O pescador, identificado como Dalto Vieira Sena, alegou que em 2015 firmou com o vereador José Henrique de Oliveira, apelidado “Zé do Lote” (MDB), um contrato de compra e venda de lote. Segundo o autor da ação, o lote vendido não seria de propriedade do vereador, o que teria motivado a ação judicial que pedia anulação, indenização por danos materiais e ressarcimento.
Decisão judicial
O processo concluiu, após análise, que houve decisão transitada em julgado (quando não cabe mais recurso) favorável ao autor, condenando o vereador ao pagamento de ressarcimento, com valores atualizados. A partir disso, o juiz determinou o bloqueio do veículo e autorizou o desconto de 30% do salário do vereador para cumprimento da dívida
Também foi apontado no processo que o vereador teria transferido o veículo para outra pessoa, medida considerada como possível impedimento à execução. A Justiça entendeu que essa transferência pode não impedir o cumprimento da decisão, requisitando restrição no sistema de registro para evitar nova alienação do bem.
Valores atualizados e situação econômica
A soma devida, conforme a parte autora, sofreu correção monetária e juros ao longo dos anos. Embora o valor inicial do contrato fosse menor, estima-se que, até o presente momento, a dívida atinja um valor consideravelmente superior ao originalmente contratado — demonstrando impacto do tempo decorrido na execução.
Também foi levado em consideração que, com a eleição para vereador, José Henrique de Oliveira passou a perceber remuneração maior do que anteriormente, o que foi mencionado nos autos como elemento relevante para autorizar o desconto do salário.
Aspectos legais
A impenhorabilidade salarial, prevista no Código de Processo Civil, protege vencimentos, subsídios e salários, mas admite exceções. Jurisprudências recentes têm aceitado a possibilidade de desconto em parcela dos vencimentos do devedor, desde que observados critérios como:
preservação do mínimo existencial (a quantia necessária para manutenção digna do devedor e de sua família),
proporcionalidade,
inexistência de outros bens penhoráveis que possibilitem a satisfação da dívida,
e que o desconto não comprometa gravemente as condições básicas do devedor.

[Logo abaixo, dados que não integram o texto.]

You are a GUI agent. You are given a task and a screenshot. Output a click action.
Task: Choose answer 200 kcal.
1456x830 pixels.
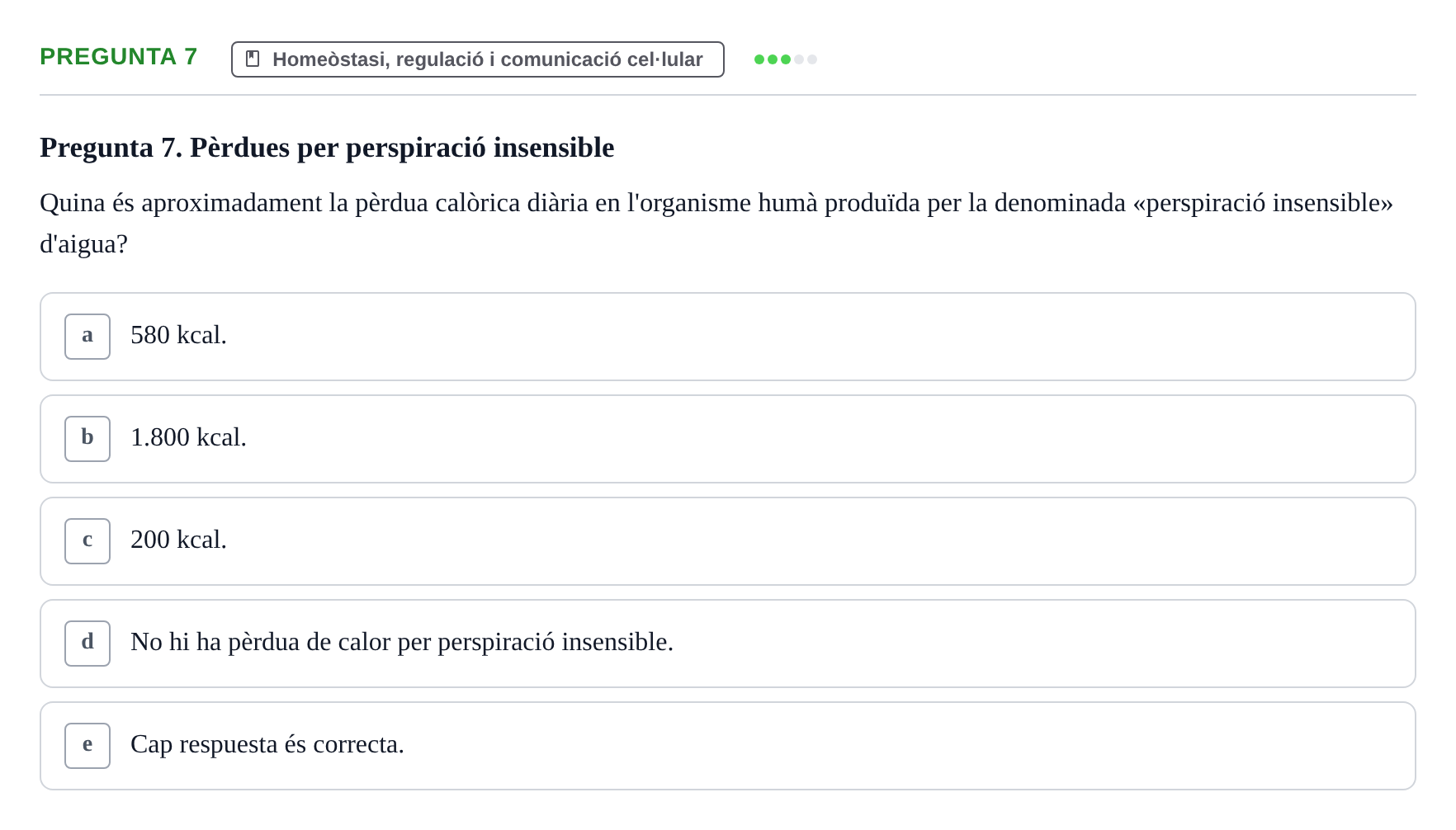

O Superior Tribunal de Justiça (STJ), em casos repetitivos, tem analisado temas semelhantes, definidos como “tema 1.230” nos Recursos Especiais, relativos à relativização da regra da impenhorabilidade para dívidas não alimentícias, inclusive quando a renda do devedor for inferior a cinquenta salários mínimos.
Superior Tribunal de Justiça
Reações e próximos passos
Dalto Vieira Sena manifestou alívio diante da decisão, afirmando que aguarda há anos pela efetivação do crédito reconhecido judicialmente. Por outro lado, o vereador não se pronunciou oficialmente sobre o bloqueio judicial até o momento desta publicação.
O processo permanece em curso, com possibilidade de recursos. A Justiça deverá acompanhar se os bens penhoráveis serão suficientes para cobrir a dívida, e se o desconto aplicado no salário respeitará os limites legais para assegurar condições mínimas de subsistência.